Enfin, dans une tentative similaire, le scénariste a mis en avant l’héritage spirituel d’un Brooklyn Intello, quitte parfois à en faire trop. Chaque début et fin d‘épisodes sont ponctués de citations d’artistes et de poètes issus de la diaspora africaine prolifiques durant la période de la Harlem Renaissance (Zora Neale Hurston, Carrie Mae Weems). Ainsi, à chaque fin de scène, la pochette de la chanson qui accompagne les interactions entre les personnages en background est affichée à l’écran. Mais rien de nouveau sous le soleil, c’est un parti-pris chez Lee : Montrer visuellement et sans subtilité superflue ce qu’il considère comme étant des talents de chez lui.
Une adaptation qui ne fait pas l’unanimité
Néanmoins, les critiques les plus pertinentes restent en majorité mitigées.

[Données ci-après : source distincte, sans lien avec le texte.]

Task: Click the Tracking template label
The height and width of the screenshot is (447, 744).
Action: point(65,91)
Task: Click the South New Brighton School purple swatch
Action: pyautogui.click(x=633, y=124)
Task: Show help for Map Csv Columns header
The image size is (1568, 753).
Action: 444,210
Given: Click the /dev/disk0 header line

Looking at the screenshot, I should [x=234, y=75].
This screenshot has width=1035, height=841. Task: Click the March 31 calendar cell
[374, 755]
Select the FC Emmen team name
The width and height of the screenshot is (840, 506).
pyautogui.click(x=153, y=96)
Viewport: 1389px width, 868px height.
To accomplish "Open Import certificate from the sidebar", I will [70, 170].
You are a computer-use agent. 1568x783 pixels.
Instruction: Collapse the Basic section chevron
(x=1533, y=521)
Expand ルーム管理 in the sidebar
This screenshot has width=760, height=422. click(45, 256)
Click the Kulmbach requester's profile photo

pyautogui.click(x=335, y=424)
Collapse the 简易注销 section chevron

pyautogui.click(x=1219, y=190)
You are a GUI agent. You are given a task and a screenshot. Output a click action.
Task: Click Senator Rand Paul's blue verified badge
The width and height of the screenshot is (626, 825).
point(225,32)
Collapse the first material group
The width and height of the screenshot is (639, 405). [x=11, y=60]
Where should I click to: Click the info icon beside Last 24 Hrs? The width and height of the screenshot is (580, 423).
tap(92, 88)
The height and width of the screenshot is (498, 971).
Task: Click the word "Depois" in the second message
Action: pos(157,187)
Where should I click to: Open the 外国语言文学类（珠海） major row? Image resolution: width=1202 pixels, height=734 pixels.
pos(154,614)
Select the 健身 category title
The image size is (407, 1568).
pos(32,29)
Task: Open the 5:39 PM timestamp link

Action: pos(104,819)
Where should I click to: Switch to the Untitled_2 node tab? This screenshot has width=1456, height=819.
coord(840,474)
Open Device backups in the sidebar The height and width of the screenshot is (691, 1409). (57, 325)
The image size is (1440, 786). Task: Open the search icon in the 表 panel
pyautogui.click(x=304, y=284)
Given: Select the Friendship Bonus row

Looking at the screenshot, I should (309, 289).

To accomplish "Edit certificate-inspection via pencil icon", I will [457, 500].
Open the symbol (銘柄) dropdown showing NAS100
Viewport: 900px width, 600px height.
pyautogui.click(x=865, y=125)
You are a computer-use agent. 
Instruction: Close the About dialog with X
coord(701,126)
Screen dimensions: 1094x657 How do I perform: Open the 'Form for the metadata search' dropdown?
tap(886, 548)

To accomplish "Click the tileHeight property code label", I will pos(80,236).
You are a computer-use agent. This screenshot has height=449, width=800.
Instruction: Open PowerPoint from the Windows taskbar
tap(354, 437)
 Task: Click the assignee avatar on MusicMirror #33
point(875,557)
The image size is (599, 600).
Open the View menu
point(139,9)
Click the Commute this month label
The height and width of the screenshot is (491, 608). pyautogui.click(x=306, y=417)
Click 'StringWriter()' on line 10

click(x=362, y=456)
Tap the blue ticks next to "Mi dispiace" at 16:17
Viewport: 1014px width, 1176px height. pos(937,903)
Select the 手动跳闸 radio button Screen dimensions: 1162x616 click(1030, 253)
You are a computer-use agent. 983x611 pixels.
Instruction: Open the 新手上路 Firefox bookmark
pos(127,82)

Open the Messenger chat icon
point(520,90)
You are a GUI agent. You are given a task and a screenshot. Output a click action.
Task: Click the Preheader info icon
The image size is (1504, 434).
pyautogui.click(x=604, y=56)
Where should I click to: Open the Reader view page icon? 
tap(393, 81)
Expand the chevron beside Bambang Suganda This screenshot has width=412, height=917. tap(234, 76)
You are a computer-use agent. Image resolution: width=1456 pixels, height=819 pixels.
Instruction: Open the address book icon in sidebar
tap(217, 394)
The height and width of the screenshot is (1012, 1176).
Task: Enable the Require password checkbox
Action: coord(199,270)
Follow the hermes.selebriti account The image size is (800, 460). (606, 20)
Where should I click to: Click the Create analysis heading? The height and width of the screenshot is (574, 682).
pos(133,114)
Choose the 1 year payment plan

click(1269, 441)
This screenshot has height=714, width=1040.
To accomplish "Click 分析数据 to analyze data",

Cette adaptation souffre en effet de profondes lacunes qui tendent à s’accroitre au fil des saisons. Elle a le désavantage de présenter des caricatures 1. de l’artiste sans un rond mais toujours Hype qui se cherche dans un environnement en pleine effervescence culturelle 2. De ce qu’il faut faire pour atteindre un état de plénitude pour pouvoir s’épanouir dans un domaine (Ici, l’art) 3. De l’exploration de son identité sexuelle.
Procédons par étape.
L’éléphant dans la pièce reste les dialogues. Ces derniers sont pauvres qualitativement, redondants et parfois loufoques. Et c’est malheureusement un classique de la plateforme Netflix : les dialogues restent toujours en reste. Durant la deuxième saison, à l’exception du personnage iconique de Mars Blackkkmon, on a l’impression que les scénaristes ont fait fi de la qualité des interactions pour coller à la cohérence de l’histoire… Qui au final semble elle-même négligée.
Plus dommageable, plusieurs polémiques ont visé les conceptions de la communauté noire circulant dans cette série. Par exemple, dans un dialogue avec un artiste afro-britannique, Nola indique que les acteurs noirs anglais auraient « le syndrome de Stockholm » à savoir qu’ils seraient tombés amoureux de leurs oppresseurs… pas comme les acteurs afro-américains. Présenté dans une scène où le personnage principal apparait particulièrement arrogant, cette discussion aurait pu être intéressante mais a été amenée de façon trop brutale et a agacé les spectateurs. Et il ne s’agit que d’un exemple parmi d’autres. On a l’impression que les scénaristes ont tellement souhaité donner à Nola une image de femme forte, qu’en contrecoup, elle en ressort égocentrique, égoïste et, surtout, chiante.
Loin d’être une version à 360 degrés du film, cette série apparait comme une adaptation fainéante qui tentent de se greffer sur une période qui ne lui correspond pas. Au-delà du fait de mettre en tête d’affiche une femme « indépendante » – selon nos critères occidentaux- et de s’émouvoir des références culturelles (trop) abondantes, les efforts scénaristiques sont limités. Découvrir l‘univers de Lee c’est accepter d’entrer dans un cinéma dont on ne maitrise pas nécessairement les codes et de se laisser bercer. On se laisse ici facilement bercer par l’amour de Lee pour Brooklyn… Un amour qu’on constate déjà depuis 30 ans. On en attendait plus.